## TASK STATEMENT
Exactly the lines from the one with "You are a computer-use agent." through the end of the data below must be set down, and no pictures with them.

========

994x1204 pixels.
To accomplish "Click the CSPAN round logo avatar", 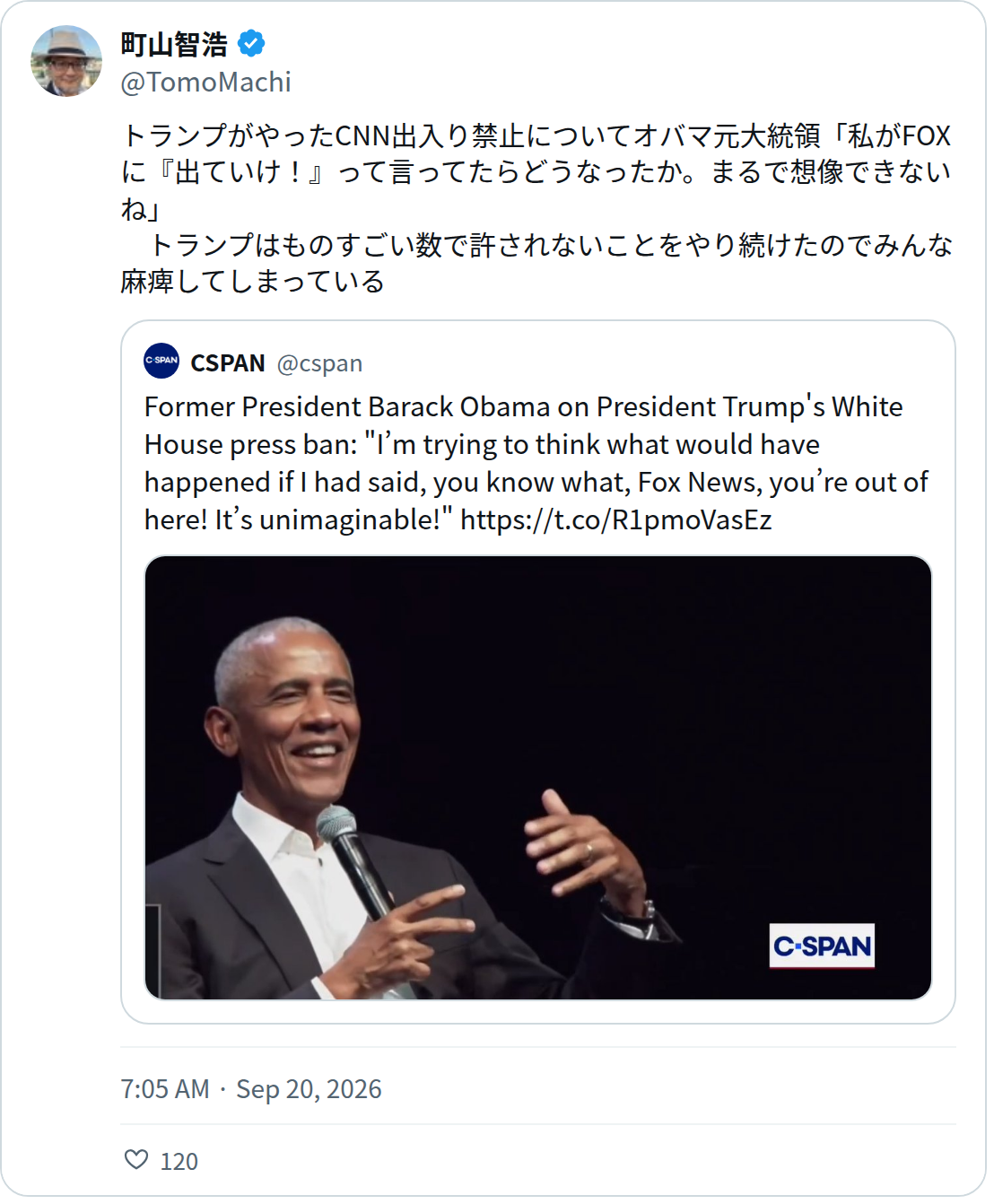I will tap(161, 361).
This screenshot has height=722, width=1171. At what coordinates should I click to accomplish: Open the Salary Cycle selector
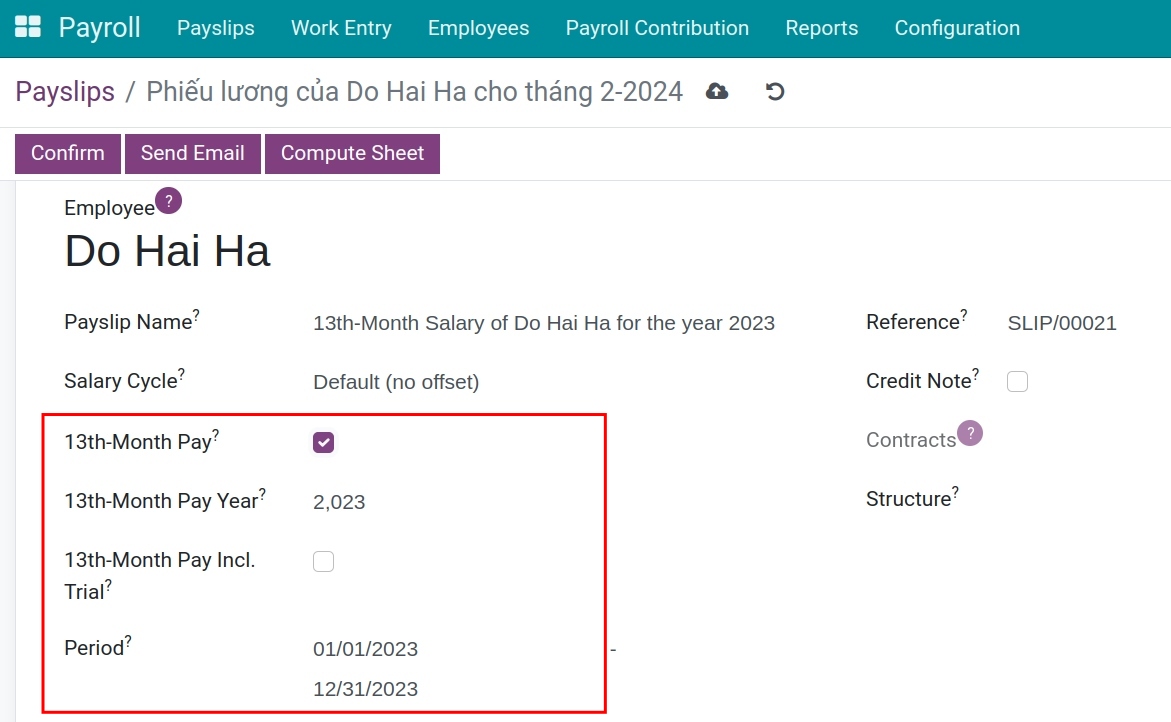coord(396,382)
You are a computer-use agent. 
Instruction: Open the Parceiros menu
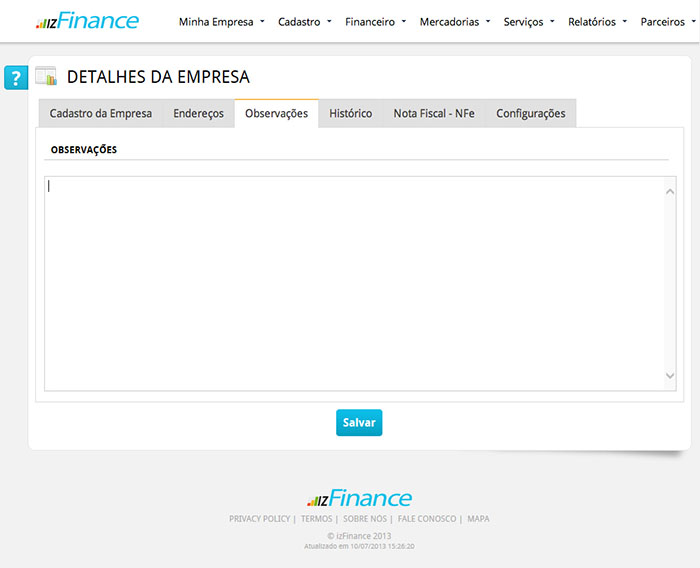click(x=668, y=21)
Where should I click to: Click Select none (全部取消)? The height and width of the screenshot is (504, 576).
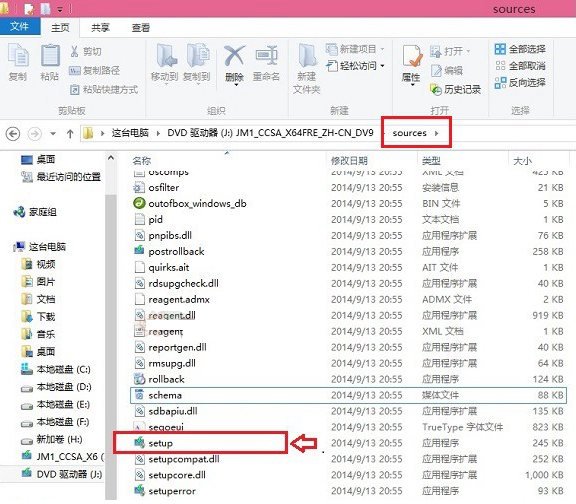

========

## ANSWER
You are a computer-use agent. 
Instruction: Open the Parceiros menu
click(x=668, y=21)
Where should I click to: Click Select none (全部取消)? The height and width of the screenshot is (504, 576).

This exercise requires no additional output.